The image of domestic meth labs depicted in Breaking Bad is not obsolete, but it was more accurate in the early 2000s than today. Policies were put in place to limit over-the-counter sales of pseudoephedrine – an ingredient found in Sudafed and used to make meth. This resulted in fewer domestic meth labs, but an increase in meth coming from drug cartels. This mass-produced meth is increasingly cheap and potent.
Our approach to methamphetamine overdoses will require different tactics than those the state has taken to combat the opioid epidemic. Though trials are underway, medication-assisted treatment has not yet been successfully identified for meth use as it as for opioids. Narcan – the opiate overdose reversal drug – is not effective for this class of drugs.

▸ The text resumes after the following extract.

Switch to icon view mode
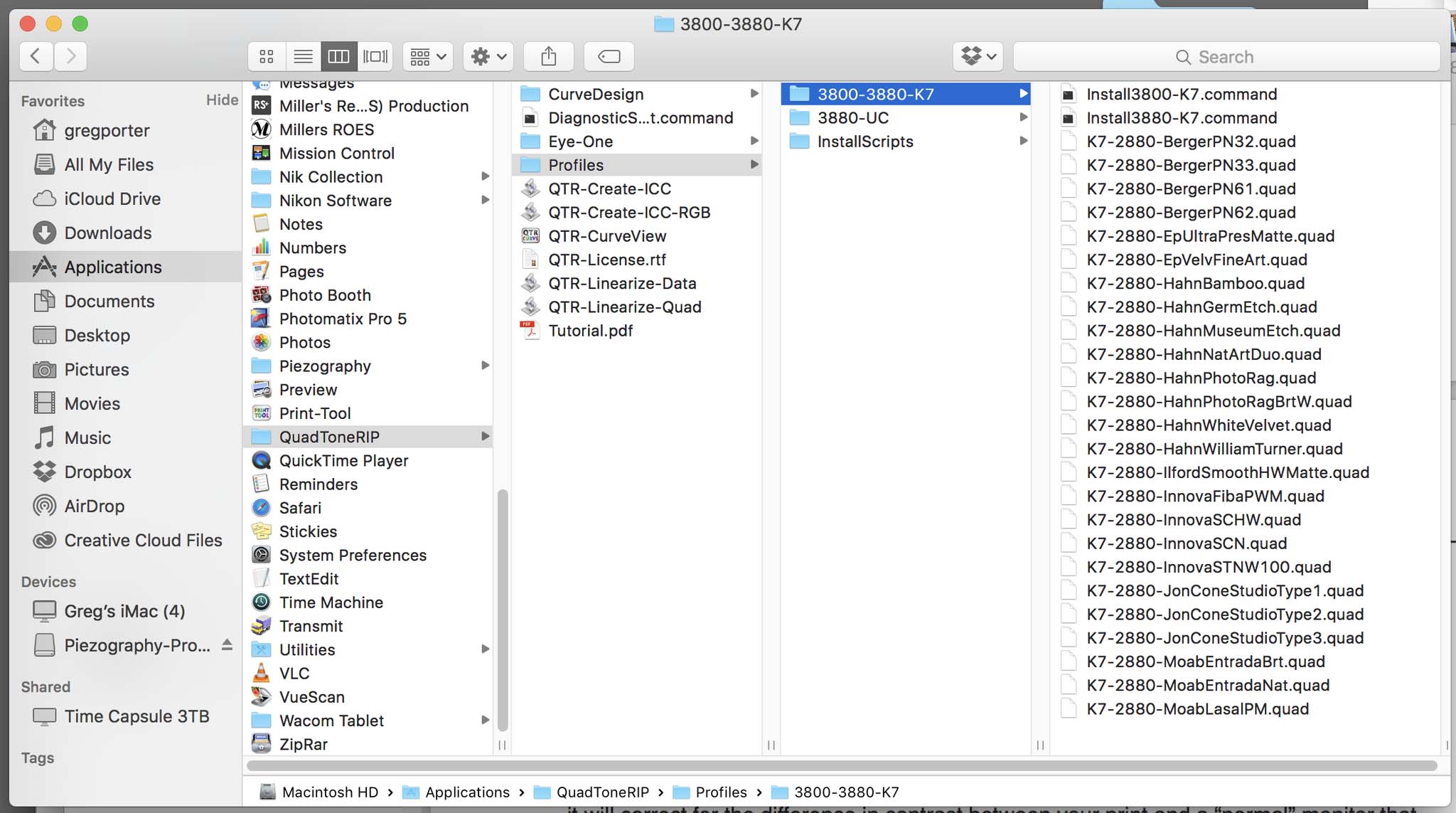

Still, much of the infrastructure that Colorado has invested in as a result of the opioid epidemic will remain vital to making sure that the rapidly increasing meth overdose trend will begin to flatline and fall.
There is some overlap in deaths due to methamphetamine and opioids. In 2017, for instance, 79 deaths were reported to involve both heroin and meth, up from 25 in 2015.
Treatment admissions for those who use meth increased 34 percent from 2008 to 2015. As this trend continues and more Coloradans seek treatment, we need to ensure that the availability of services meets the demand. Investments in expanding treatment for substance use disorders – as well as efforts to bolster prevention and recovery – will continue to be needed.
And we’ll need to tap the partnerships and coalitions of first responders, family members, people in recovery, judges, nurses, law enforcement, and so many more that have formed as a result of the opioid epidemic to find solutions for people who are struggling with methamphetamines.
The substance of focus may change over time, but the underlying challenges of addiction remain the same. At CHI, we’ll continue our part of confronting the challenge by bringing you data and analysis on substance use and policies that are attempting to address it.